→ **任务说明**
请引用下面这篇二叉树指南中以“1. 前序遍历 (根左右)”开头、以“(Left Right Root)”结尾的一段，一字不改，可以吗？
═══ 原文 ═══
Complete Guide to Binary Tree

二叉树完全指南

构造二叉树

二叉树节点类

class TreeNode {
  int val;
  TreeNode left;
  TreeNode right;
  TreeNode () {}
  TreeNode (int val, TreeNode left, TreeNode right) {
    this.val = val;
    this.left = left;
    this.right = right;
  }
}

构造二叉树

利用完全二叉树数组构造二叉树

TreeNode createTreeNode(int[] __data, int start) {
  // -1 here means null
  if (start > __data.length -1 || -1 == __data[start]) {
    return null;
  }
  TreeNode root = new TreeNode(__data[start]);
  root.left = createTreeNode(__data, 2 * start + 1);
  root.right = createTreeNode(__data, 2 * start + 2);
  return root;
}

二叉树遍历

常用的三种遍历方式

1. 前序遍历 (根左右) - Pre-order traversal (Root Left Right)
2. 中序遍历 (左根右) - In-order traversal (Left Root Right)
3. 后序遍历 (左右根) - Post-order traversal (Left Right Root)
═══ 已知信息 ═══
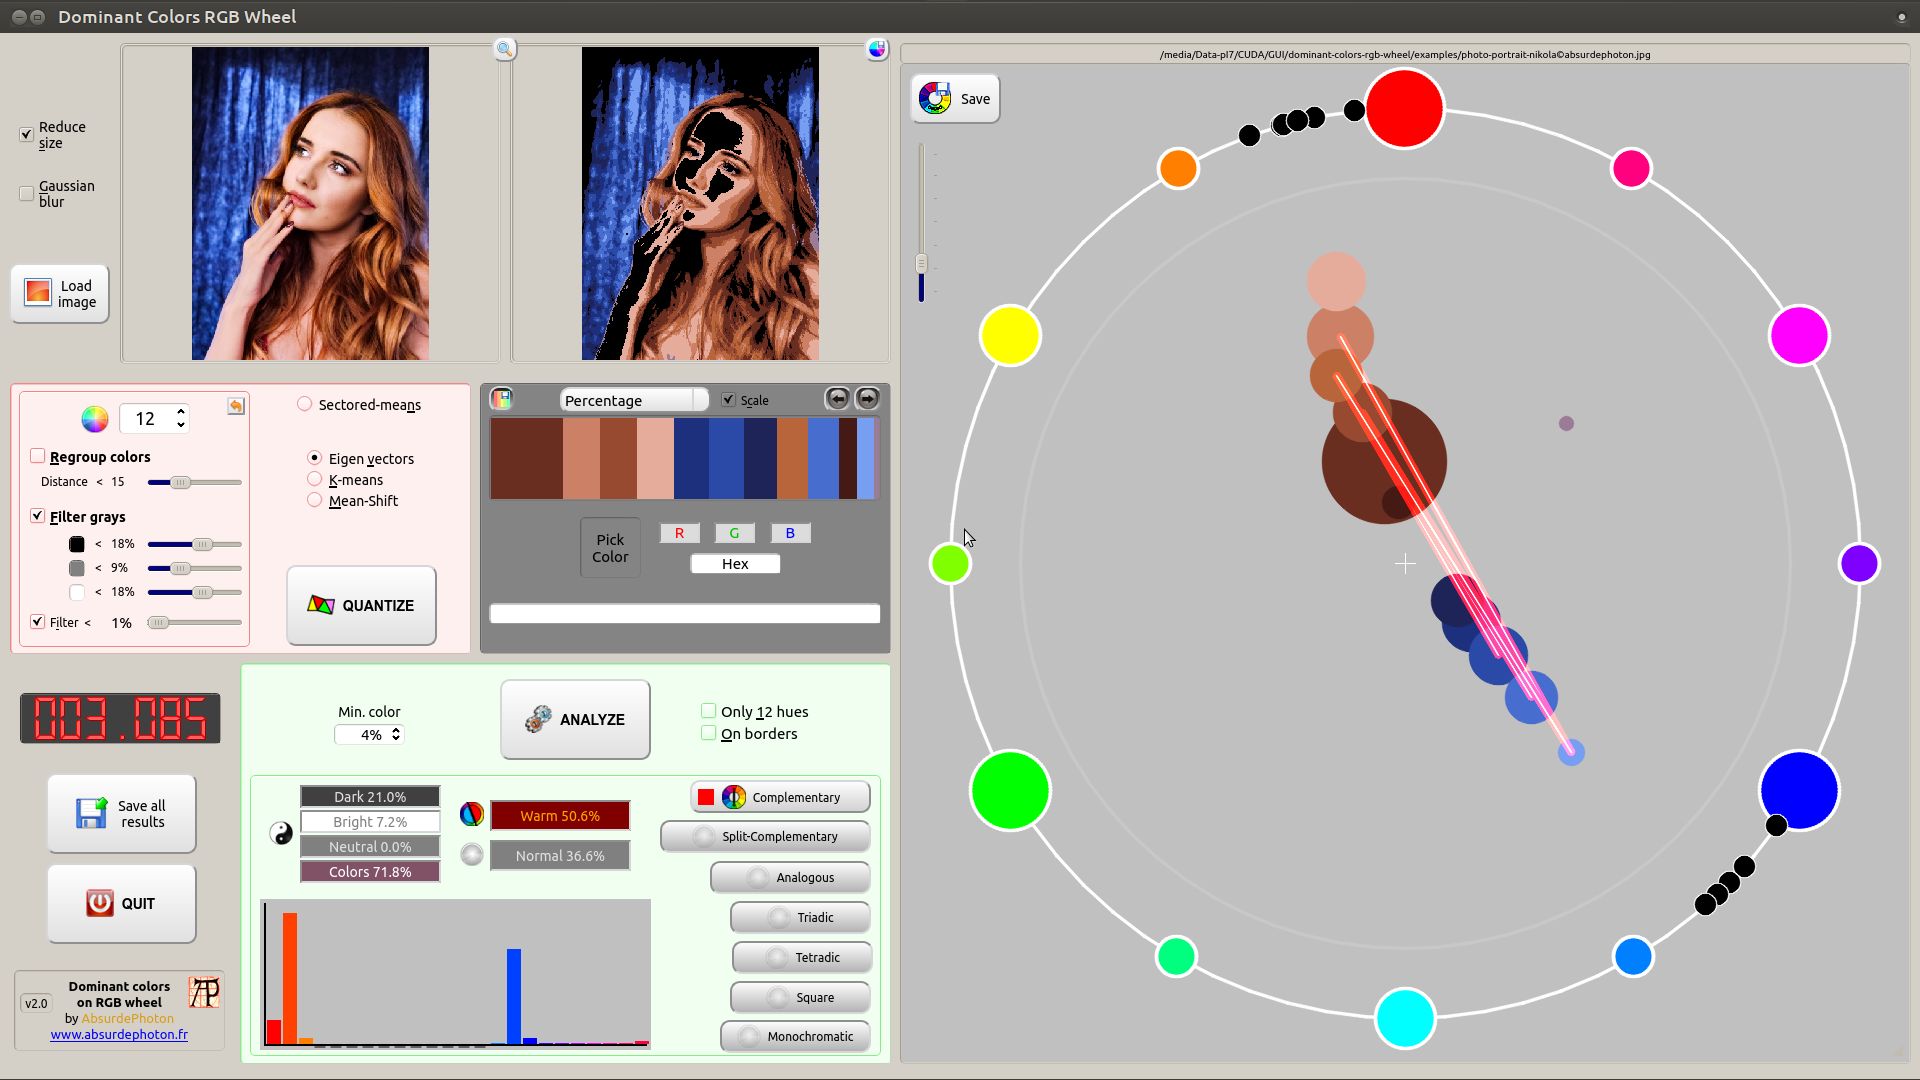Click the Complementary harmony button
Screen dimensions: 1920x1080
[779, 796]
═══
→ **回答**
1. 前序遍历 (根左右) - Pre-order traversal (Root Left Right)
2. 中序遍历 (左根右) - In-order traversal (Left Root Right)
3. 后序遍历 (左右根) - Post-order traversal (Left Right Root)